Using smack with apache servlets for many concurrent chats

Padraig_Meaney · January 13, 2014, 12:21pm

Hi All,

I’m using smack 3.3.1 to create connections from a servlet in apache to an ejabberd server on the same box. Essentially, someone makes a webcall to my servlet which, in the background, creates a user and starts a room-based chat for them on an ejabberd server. They can then make various webcalls to send and receive messages to the other ‘business’ users, eventually terminating the conversation, which closes the chat-room and deletes the associated users. I don’t want to give users direct access to the XMPP server via smack as there is some business logic around creating accounts and sending/receiving messages that I need to enforce. Therefore, and unfortunately, because all of the users and all of the XMPP connections exist on the same machine, my JVM memory and thread count grows very large very quickly. Since we have a high throughput of short-time users (2,000) with their associated chat-rooms (and therefore, 6,000 or so smack threads are spawned), the upshot of it is that the apache process falls over after a few hours of use. Are there any config changes I can make to smack to improve memory or thread usage for my scenario, or is my only option to tweak the JVM hosting the process, and or throw more RAM into the machine hosting my setup?

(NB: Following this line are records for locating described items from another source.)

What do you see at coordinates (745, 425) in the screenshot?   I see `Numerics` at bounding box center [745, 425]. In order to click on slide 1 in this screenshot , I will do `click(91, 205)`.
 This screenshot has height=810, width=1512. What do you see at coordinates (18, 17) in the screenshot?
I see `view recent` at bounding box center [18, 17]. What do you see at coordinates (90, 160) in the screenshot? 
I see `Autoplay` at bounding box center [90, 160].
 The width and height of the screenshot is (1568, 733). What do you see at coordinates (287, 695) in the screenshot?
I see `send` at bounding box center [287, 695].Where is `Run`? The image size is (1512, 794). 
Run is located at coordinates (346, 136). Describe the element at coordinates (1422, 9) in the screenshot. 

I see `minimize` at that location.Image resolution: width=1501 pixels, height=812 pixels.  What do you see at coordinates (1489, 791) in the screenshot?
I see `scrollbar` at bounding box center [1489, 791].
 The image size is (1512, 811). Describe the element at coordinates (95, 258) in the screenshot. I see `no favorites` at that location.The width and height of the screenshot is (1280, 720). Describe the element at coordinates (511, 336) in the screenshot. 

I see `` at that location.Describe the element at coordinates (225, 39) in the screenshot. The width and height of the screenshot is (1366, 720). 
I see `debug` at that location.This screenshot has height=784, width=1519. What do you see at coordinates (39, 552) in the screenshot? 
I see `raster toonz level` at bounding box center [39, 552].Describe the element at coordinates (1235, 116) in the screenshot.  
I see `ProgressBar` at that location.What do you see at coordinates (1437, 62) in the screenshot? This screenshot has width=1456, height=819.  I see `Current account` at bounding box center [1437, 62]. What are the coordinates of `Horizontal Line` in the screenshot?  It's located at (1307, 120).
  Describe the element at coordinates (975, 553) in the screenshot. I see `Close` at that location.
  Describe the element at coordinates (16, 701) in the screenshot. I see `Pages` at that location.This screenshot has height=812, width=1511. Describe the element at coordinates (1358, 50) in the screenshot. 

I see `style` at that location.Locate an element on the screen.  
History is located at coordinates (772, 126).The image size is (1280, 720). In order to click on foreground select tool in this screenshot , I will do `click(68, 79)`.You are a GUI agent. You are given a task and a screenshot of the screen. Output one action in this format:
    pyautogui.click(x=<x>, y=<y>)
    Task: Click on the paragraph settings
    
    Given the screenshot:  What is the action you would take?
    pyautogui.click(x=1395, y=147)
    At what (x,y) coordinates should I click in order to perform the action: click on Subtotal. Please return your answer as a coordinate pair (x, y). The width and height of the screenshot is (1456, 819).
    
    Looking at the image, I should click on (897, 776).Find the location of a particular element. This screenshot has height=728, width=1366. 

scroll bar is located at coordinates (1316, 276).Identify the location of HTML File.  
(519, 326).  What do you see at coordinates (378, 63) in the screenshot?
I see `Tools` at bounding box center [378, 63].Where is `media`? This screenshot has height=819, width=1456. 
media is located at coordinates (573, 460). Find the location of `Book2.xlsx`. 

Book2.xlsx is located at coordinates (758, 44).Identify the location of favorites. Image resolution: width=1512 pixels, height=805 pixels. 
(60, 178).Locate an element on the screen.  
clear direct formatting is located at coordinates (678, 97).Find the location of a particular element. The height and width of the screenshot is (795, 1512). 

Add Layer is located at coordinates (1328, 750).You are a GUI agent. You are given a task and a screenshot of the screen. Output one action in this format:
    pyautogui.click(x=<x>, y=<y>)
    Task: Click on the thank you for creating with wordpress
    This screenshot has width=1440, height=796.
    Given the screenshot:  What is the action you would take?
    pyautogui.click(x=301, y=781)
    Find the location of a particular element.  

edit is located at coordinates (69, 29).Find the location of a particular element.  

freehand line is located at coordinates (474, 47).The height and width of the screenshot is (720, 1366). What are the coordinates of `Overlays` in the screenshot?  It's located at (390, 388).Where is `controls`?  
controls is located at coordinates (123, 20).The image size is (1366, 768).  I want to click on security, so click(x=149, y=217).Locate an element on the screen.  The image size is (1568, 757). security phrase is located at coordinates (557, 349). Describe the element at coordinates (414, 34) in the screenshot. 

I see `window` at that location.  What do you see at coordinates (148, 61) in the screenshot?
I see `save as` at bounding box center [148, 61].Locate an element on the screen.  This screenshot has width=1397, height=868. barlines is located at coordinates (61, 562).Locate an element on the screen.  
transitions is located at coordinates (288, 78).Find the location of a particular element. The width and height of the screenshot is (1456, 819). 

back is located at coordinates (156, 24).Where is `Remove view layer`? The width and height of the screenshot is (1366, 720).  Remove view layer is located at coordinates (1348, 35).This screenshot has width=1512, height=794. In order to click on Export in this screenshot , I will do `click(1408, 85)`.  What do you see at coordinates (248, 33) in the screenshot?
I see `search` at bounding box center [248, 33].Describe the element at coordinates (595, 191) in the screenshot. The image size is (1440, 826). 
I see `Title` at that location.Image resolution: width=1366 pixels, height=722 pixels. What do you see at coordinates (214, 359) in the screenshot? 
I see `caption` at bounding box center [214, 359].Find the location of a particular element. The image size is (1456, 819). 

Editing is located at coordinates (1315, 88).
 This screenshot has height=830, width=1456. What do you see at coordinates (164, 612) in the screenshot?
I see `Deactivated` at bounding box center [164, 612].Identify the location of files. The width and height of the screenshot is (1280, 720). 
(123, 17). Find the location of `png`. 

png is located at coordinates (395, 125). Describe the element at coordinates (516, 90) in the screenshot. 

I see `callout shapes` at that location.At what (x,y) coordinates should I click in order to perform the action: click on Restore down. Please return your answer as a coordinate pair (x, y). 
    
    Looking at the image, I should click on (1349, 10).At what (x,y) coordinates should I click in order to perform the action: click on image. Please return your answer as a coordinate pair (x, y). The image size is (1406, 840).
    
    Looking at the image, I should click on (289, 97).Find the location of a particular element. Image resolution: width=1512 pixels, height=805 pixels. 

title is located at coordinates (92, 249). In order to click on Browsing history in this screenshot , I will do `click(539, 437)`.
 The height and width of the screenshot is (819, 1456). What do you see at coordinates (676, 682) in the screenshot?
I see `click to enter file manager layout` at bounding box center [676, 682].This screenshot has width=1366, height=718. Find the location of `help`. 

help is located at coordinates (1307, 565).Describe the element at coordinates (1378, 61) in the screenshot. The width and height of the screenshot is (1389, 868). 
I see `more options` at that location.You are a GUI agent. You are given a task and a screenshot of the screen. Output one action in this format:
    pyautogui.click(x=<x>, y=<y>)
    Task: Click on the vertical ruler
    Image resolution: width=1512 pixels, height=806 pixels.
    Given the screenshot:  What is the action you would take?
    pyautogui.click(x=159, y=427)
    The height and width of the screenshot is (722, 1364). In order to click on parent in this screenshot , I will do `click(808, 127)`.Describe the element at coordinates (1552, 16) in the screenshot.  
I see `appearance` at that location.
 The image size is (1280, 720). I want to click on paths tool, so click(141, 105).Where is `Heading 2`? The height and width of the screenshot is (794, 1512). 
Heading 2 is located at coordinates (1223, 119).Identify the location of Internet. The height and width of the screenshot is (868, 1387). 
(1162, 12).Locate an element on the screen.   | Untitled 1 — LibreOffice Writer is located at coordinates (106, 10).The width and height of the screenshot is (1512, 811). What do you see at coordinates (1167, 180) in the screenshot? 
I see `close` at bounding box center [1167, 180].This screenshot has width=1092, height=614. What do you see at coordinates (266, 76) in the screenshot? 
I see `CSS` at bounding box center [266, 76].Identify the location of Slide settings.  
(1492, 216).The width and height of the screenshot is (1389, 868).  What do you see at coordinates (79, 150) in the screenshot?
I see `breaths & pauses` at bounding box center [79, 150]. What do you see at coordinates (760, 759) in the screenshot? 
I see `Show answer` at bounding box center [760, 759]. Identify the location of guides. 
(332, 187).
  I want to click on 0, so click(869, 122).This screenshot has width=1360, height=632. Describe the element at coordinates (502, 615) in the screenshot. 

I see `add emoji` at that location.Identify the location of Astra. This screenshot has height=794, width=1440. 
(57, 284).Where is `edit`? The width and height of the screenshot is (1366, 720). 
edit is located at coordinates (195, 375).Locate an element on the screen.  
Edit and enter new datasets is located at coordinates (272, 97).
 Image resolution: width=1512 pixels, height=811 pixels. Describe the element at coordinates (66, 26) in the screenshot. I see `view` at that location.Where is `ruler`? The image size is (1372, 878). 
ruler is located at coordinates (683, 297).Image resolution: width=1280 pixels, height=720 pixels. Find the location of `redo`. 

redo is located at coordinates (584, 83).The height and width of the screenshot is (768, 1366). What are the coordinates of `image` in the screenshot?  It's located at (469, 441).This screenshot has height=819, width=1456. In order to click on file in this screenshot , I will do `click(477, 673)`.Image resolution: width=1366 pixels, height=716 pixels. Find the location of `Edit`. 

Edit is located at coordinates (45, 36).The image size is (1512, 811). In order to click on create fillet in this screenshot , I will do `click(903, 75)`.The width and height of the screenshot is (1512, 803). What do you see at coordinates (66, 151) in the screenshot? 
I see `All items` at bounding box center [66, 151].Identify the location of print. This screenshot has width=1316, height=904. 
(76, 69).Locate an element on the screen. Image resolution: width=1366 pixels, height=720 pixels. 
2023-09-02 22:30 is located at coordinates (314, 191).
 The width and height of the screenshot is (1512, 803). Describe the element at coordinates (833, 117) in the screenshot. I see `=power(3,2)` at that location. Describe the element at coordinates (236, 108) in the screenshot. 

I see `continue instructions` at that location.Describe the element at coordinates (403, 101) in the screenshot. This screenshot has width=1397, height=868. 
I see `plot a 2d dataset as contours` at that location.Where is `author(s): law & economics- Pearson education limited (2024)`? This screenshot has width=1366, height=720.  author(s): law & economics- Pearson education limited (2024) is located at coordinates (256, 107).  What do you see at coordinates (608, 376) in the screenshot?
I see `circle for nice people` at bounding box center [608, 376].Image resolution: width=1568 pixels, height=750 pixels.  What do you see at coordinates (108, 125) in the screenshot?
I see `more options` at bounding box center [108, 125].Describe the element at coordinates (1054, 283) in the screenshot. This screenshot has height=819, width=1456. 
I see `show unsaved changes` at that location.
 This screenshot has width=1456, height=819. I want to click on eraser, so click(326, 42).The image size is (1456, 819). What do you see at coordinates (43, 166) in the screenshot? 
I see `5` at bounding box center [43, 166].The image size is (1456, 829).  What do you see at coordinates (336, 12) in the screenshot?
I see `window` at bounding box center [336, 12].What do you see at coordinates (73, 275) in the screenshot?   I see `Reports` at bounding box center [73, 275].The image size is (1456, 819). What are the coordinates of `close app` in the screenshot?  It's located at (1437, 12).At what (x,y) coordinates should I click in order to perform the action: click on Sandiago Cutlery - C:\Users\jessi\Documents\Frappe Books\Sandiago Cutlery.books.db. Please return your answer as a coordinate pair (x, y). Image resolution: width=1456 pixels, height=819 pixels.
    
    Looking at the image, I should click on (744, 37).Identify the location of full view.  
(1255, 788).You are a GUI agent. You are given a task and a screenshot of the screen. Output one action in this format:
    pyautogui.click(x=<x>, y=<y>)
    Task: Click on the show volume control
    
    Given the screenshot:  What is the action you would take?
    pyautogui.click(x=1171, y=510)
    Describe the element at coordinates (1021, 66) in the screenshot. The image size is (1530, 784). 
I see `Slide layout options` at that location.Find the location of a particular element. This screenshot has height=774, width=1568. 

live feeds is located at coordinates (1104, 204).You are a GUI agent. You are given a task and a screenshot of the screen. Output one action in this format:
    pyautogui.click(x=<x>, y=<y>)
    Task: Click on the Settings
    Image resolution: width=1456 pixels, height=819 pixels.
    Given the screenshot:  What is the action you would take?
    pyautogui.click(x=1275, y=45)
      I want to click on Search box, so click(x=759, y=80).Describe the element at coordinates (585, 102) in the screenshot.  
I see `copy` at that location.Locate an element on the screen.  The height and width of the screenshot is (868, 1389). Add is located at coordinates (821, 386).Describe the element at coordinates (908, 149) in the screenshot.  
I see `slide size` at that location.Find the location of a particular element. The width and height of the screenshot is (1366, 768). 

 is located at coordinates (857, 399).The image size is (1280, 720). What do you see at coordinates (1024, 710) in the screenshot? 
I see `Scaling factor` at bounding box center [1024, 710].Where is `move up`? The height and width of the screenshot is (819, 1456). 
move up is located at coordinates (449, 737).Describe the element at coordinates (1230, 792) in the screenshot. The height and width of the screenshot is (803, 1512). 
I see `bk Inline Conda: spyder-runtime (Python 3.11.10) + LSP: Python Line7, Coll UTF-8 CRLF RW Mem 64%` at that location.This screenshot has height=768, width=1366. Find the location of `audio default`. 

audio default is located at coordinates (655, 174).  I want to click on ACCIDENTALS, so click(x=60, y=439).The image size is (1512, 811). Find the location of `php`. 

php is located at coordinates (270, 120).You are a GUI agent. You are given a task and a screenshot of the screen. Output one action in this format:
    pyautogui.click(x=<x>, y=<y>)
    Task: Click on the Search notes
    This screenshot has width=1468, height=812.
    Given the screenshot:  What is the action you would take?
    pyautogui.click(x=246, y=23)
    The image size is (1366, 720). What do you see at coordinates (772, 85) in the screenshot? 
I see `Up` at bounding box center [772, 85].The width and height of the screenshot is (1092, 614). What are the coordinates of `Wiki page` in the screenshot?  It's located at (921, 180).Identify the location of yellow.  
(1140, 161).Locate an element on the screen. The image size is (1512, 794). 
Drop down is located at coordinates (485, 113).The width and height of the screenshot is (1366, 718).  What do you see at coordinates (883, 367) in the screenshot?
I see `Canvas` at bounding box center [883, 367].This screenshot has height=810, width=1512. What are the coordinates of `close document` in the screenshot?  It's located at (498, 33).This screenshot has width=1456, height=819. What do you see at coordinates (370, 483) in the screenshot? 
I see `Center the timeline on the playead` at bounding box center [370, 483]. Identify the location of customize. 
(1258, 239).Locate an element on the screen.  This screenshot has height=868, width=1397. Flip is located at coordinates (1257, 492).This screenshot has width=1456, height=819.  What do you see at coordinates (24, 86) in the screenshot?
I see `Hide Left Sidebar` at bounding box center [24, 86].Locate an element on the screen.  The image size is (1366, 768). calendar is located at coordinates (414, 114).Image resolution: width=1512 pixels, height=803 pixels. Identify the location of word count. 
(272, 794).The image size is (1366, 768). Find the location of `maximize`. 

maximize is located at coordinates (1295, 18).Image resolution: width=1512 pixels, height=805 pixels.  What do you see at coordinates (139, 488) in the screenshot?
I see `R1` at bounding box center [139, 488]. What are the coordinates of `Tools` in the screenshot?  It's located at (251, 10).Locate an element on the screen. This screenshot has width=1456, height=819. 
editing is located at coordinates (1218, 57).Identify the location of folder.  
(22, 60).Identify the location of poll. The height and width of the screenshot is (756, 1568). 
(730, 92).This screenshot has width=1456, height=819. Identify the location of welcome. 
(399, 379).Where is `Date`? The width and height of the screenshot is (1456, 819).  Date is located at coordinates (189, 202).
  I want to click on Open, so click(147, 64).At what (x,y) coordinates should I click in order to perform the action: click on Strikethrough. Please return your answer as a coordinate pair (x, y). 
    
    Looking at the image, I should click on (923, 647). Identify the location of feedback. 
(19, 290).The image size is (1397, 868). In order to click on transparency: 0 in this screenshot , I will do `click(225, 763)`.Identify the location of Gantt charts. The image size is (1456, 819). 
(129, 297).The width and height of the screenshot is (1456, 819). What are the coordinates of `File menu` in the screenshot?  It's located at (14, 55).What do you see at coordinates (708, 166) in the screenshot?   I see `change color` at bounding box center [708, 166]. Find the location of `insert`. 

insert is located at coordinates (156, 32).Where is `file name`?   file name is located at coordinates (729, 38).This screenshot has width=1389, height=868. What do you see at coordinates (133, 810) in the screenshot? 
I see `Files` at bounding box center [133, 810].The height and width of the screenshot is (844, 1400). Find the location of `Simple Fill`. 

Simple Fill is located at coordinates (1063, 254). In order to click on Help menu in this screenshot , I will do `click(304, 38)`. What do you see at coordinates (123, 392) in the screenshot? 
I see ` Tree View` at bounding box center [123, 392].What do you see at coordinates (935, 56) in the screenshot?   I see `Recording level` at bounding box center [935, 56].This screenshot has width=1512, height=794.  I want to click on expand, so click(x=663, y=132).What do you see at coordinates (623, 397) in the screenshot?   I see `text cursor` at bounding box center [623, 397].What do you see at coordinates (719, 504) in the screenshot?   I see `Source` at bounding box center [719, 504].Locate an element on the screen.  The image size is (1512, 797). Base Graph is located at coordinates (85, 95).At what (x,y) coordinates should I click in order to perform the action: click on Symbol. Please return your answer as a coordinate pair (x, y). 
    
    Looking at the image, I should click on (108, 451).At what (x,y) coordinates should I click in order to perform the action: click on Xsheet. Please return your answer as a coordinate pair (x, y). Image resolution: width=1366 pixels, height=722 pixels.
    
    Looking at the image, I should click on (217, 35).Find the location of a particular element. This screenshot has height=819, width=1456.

Any help/suggestions here would be very helpful!

Robin_Collier · January 13, 2014, 6:20pm

Unfortunately, you cannot configure the thread usage of Smack at this time. It currently creates 3 threads per connection, which obviously isn`t ideal in scenarios like your own.

Padraig_Meaney · January 14, 2014, 9:54am

Thanks rcollier, unfortunately this is what I suspected. I’ve attached a screenshot of the heapdump from jvisualvm just before the tomcat server falls over, it seems that there are a substantial amount of reentrant locks and concurrent hash map segments/entries, is there anything unusual about this, or is there anything I can do to minimise it?

Padraig_Meaney · January 15, 2014, 9:51am

As well as that, Exception messages appearing in log, even though packets do not appear to be getting lost:

stream:error (text)

   at org.jivesoftware.smack.PacketReader.parsePackets(PacketReader.java:251)

   at org.jivesoftware.smack.PacketReader.access$000(PacketReader.java:46)

   at org.jivesoftware.smack.PacketReader$1.run(PacketReader.java:72)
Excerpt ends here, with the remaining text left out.